Friday 11 September 2009

My interview with (the man playing) Eric Morecambe

Bring me sunshine



Bob Golding tells Richard T. Watson about playing a wife, a mother and an elephant in his one-man show, Morecambe

“When I say I’m doing a one-man play about Eric Morecambe the reaction is always the same; everyone smiles. It’s so warming. The love for the guy was huge,” explains Bob Golding, star of a play what Tim Whitnall wrote (to paraphrase Ernie Wise), ‘Morecambe’.

“The Edinburgh Festival is the hub of première work, and it’s become a lot about comedy”, he adds. “So where better to première a play about one of Britain’s best comedians?”

Eric Morecambe, says Golding, was and is a “hugely-respected member of the comic fraternity” and this show celebrating his life has already had previews where “the responses were so positive and so encouraging” that the show will now enjoy a month’s run at the Assembly Rooms.
“My respect and love for Eric and Ernie was massive before I came into the project,” he continues. “It’s the most amazing project. It’s not like a job; it’s been enjoyment”.

He’s aware of – but unfazed by – the pressures of playing such a well-loved figure. “ I don’t allow myself to think about the pressures of it, because I think you’ve just got to get on with it to your best ability”, he concludes. “Which is what I’m doing with this piece. I approach it like any other role”.

However, he adds: “People have compared me to Eric all my life. It’s not that I’ve thought ‘Oh, I must play Eric Morecambe’, it’s not something I’ve been working my life towards, it’s just something that’s been there, and now I’m making the most of it”.

What really comes across in our interview is how much of a loving tribute to Morecambe this show is. Golding tells me that he considers Morecambe a “comic genius”, adding, “I’m certainly not that, and I don’t know if I can replicate that onstage, but hopefully I can tell a story about the man who was”.

The show’s director Guy Masterson first noticed Golding’s likeness to Morecambe twelve years ago. Golding remembers, “He said, ‘You’re so similar to Eric, but you’re too young at the moment. Maybe in ten years’ time we’ll address it’”.
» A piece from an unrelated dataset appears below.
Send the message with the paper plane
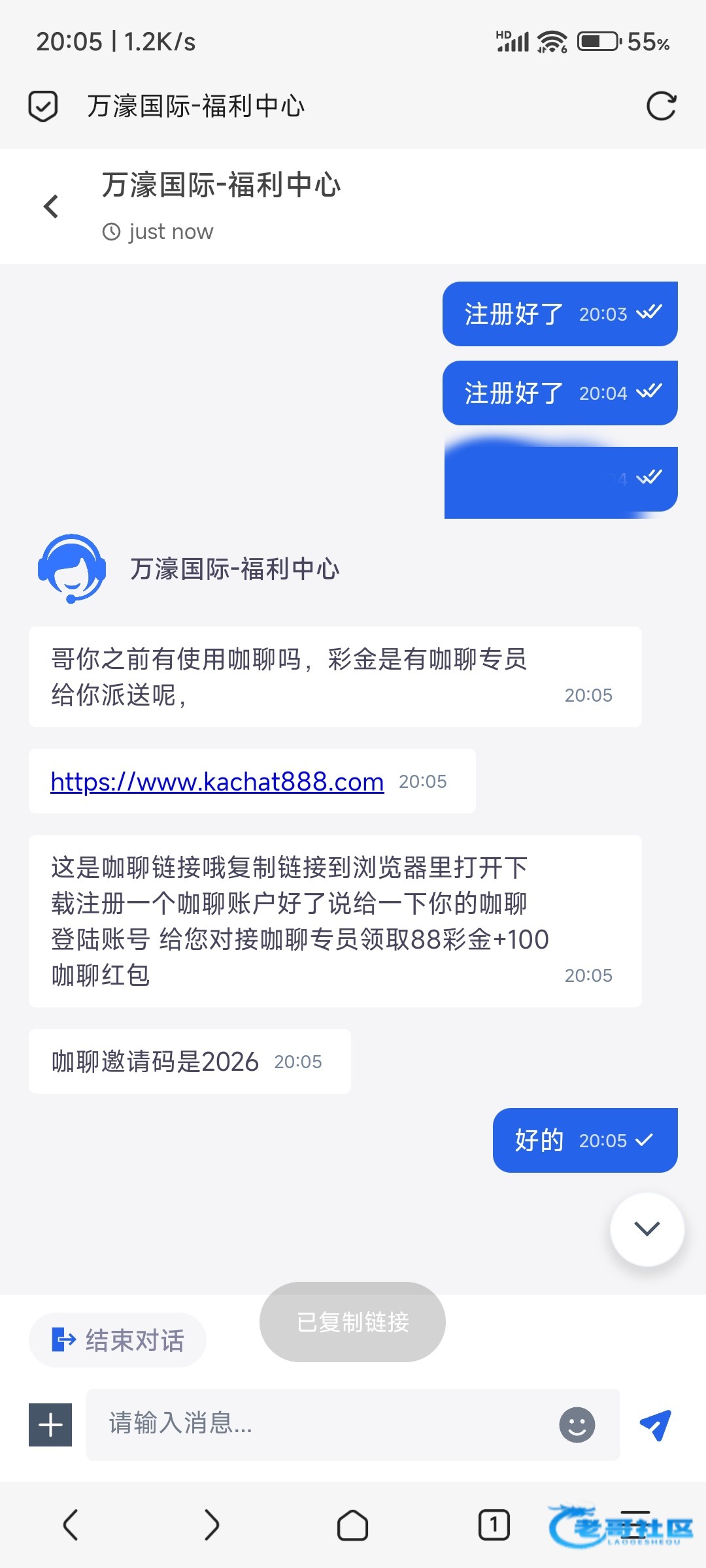The width and height of the screenshot is (706, 1568). [655, 1424]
‘Morecambe’ has clearly been a long time in the making. Golding says that “the toughest part was what not to put in. People would see it and say, ’Oh, you didn’t do that’ and, ‘You didn’t do that enough’; there’s a wealth of knowledge of Eric’s life”.

Audiences will probably expect a brand of family-friendly comedy familiar from the ‘Morecambe & Wise’ TV shows, and that’s what they’ll get. So, it’s suitable for children? “Definitely. It’s a one-man show and it’s an hour and twenty-five minutes, so it’s whether or not they can sit still, really. But Eric of all people was guilty of that as well; that’s why his mother called him Jitter-arse. He had so much energy. That’s an important point to make: Eric was never ‘off.’ He was the eternal comedian, the eternal jester”.

The family-pleasing side of the role should come easily to Golding, who is the voice of Max and Milo in CBeebies’ ‘The Tweenies’, and PC Plod in Five’s ‘Noddy In Toyland’. “For a long time my daughters just assumed every father did some kind of TV voice. Their friends say, ‘Can you do Milo’s voice?’ and I do it, and then become a sort of priest, or celebrity. I’ve been very very lucky in that respect”.

But at the heart of Morecambe is love and respect, a celebration of the man voted Britain’s favourite 20th Century comedian. “I hope that by doing this piece we can tell a simple story about a simple man who touched millions of people”.